(Source records)

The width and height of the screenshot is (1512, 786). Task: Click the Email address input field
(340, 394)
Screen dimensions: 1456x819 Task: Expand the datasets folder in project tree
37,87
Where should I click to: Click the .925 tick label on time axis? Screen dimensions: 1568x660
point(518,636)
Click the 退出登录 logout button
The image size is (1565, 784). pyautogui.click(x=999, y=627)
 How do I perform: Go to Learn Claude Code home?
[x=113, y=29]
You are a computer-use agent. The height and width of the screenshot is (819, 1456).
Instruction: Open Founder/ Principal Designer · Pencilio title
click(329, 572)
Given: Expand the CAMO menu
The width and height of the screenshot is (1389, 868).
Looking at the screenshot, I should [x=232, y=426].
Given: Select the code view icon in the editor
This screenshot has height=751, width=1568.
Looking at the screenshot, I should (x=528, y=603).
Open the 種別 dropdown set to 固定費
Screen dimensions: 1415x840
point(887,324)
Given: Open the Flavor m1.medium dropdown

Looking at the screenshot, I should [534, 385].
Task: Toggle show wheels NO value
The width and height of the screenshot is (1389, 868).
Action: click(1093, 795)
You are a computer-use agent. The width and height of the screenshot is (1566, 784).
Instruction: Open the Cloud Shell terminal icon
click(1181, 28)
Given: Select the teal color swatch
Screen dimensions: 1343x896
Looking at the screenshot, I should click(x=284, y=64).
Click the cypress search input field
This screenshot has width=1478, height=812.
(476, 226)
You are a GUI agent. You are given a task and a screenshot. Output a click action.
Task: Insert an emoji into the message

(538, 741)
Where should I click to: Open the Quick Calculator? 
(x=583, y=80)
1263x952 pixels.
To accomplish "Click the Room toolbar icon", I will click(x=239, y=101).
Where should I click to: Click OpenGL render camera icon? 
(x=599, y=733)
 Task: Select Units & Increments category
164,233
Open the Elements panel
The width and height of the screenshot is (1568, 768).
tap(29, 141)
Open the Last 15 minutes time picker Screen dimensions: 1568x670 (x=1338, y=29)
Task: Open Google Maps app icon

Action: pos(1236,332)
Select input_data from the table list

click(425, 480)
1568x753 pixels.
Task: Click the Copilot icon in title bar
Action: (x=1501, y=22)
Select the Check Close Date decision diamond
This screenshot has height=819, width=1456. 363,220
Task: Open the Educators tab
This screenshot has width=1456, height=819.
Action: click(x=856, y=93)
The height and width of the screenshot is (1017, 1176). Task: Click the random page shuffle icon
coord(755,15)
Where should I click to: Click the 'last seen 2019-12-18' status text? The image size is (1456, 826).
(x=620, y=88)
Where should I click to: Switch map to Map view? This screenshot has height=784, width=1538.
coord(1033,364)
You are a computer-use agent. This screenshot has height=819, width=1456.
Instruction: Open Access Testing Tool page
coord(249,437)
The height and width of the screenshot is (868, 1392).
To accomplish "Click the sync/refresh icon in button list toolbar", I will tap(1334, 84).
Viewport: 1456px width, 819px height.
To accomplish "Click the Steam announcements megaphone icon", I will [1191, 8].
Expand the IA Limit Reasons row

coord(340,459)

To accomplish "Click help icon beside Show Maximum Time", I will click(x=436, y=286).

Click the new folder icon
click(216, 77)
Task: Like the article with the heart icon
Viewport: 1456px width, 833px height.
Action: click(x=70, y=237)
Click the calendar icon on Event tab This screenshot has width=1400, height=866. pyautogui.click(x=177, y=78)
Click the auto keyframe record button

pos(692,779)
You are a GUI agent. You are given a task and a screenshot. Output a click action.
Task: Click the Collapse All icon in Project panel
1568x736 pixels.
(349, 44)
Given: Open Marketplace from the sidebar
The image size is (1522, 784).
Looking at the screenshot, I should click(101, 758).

> [The problem]:
Up to and including the line that holds "Given: Expand the CAMO menu", reproduce the records above exactly from their first line, and give nothing else.

> [Expected answer]:
The width and height of the screenshot is (1512, 786). Task: Click the Email address input field
(340, 394)
Screen dimensions: 1456x819 Task: Expand the datasets folder in project tree
37,87
Where should I click to: Click the .925 tick label on time axis? Screen dimensions: 1568x660
point(518,636)
Click the 退出登录 logout button
The image size is (1565, 784). pyautogui.click(x=999, y=627)
 How do I perform: Go to Learn Claude Code home?
[x=113, y=29]
You are a computer-use agent. The height and width of the screenshot is (819, 1456).
Instruction: Open Founder/ Principal Designer · Pencilio title
click(329, 572)
Given: Expand the CAMO menu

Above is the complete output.